» TASK TO CARRY OUT: Give only the number of lines below that contain the word "price".

Collected data
========

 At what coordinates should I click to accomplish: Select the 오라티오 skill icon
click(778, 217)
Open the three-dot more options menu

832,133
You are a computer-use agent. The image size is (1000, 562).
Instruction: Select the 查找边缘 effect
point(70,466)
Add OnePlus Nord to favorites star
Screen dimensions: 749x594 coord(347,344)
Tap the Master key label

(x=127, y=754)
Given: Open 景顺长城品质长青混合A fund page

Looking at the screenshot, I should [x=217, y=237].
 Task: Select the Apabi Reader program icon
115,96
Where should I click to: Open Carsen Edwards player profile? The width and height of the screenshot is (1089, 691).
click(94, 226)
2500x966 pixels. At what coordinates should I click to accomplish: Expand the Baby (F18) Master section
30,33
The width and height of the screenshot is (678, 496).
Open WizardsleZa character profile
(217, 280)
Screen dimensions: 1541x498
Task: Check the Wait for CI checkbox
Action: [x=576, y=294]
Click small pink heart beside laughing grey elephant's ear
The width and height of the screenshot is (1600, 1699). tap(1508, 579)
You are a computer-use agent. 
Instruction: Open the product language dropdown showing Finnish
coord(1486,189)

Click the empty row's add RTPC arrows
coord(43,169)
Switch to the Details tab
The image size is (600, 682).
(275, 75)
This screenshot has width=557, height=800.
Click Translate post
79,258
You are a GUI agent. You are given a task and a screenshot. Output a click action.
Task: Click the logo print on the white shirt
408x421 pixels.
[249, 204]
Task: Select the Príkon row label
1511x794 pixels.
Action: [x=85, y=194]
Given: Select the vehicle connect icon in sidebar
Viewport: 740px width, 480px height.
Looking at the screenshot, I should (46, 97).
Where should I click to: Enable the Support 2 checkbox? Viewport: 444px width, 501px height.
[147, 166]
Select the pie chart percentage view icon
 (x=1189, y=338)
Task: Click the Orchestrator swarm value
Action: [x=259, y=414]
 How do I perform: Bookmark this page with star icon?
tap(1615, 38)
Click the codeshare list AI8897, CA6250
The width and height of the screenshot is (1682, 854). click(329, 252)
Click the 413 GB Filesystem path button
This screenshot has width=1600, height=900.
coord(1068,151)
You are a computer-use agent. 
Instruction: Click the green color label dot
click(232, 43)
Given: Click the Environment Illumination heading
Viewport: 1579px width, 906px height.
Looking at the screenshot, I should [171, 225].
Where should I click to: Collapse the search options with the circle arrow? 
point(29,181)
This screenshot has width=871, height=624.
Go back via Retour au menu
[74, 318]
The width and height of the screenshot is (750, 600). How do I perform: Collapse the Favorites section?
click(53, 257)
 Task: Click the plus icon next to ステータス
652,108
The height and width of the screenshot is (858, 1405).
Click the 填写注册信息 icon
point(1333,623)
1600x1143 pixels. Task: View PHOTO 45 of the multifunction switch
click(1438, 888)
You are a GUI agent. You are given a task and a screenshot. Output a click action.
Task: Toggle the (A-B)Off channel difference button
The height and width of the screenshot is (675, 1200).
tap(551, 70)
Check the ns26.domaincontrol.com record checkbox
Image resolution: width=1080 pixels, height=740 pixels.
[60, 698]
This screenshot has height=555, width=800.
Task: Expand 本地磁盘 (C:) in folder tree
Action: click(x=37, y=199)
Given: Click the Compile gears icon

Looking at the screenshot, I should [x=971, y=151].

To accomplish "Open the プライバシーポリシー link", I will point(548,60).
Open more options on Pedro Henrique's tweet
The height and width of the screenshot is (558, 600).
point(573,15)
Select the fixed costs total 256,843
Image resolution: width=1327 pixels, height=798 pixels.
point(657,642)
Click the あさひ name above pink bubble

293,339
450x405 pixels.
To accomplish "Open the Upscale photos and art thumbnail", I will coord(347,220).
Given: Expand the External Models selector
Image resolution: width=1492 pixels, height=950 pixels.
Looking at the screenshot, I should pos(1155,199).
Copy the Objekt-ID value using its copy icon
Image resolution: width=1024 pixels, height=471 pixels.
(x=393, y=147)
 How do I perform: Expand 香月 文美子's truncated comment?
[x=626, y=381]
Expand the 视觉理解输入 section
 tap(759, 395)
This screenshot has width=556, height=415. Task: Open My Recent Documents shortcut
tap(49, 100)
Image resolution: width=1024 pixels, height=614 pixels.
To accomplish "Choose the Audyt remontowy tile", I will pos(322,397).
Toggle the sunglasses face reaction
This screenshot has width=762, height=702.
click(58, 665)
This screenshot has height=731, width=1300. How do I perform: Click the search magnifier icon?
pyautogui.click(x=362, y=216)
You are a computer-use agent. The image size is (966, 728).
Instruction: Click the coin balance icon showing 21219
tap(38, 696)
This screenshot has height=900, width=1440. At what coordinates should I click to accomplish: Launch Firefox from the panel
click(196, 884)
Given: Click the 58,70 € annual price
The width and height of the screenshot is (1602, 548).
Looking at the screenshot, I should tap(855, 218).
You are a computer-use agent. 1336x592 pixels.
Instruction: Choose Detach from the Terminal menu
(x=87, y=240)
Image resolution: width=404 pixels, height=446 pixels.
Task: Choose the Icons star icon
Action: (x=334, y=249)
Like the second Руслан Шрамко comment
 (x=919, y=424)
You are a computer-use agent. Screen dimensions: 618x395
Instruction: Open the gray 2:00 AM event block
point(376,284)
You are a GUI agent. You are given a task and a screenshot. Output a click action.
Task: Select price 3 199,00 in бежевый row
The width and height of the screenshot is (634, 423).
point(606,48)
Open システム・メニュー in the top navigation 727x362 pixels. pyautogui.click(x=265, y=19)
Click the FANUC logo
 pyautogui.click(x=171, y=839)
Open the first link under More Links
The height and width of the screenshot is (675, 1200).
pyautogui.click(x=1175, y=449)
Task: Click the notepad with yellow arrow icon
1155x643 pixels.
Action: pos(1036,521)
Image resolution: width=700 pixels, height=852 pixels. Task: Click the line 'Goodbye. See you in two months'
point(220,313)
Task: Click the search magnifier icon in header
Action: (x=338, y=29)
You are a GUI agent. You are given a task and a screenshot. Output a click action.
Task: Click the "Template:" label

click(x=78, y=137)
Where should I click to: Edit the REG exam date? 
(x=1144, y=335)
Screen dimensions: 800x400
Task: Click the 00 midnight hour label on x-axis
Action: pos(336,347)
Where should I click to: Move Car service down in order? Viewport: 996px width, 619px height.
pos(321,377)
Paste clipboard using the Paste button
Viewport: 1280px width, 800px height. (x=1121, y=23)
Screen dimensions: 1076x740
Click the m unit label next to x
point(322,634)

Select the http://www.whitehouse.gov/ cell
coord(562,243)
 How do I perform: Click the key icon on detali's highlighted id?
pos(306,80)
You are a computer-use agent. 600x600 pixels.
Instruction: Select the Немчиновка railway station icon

========

» EXERCISE ANSWER: 2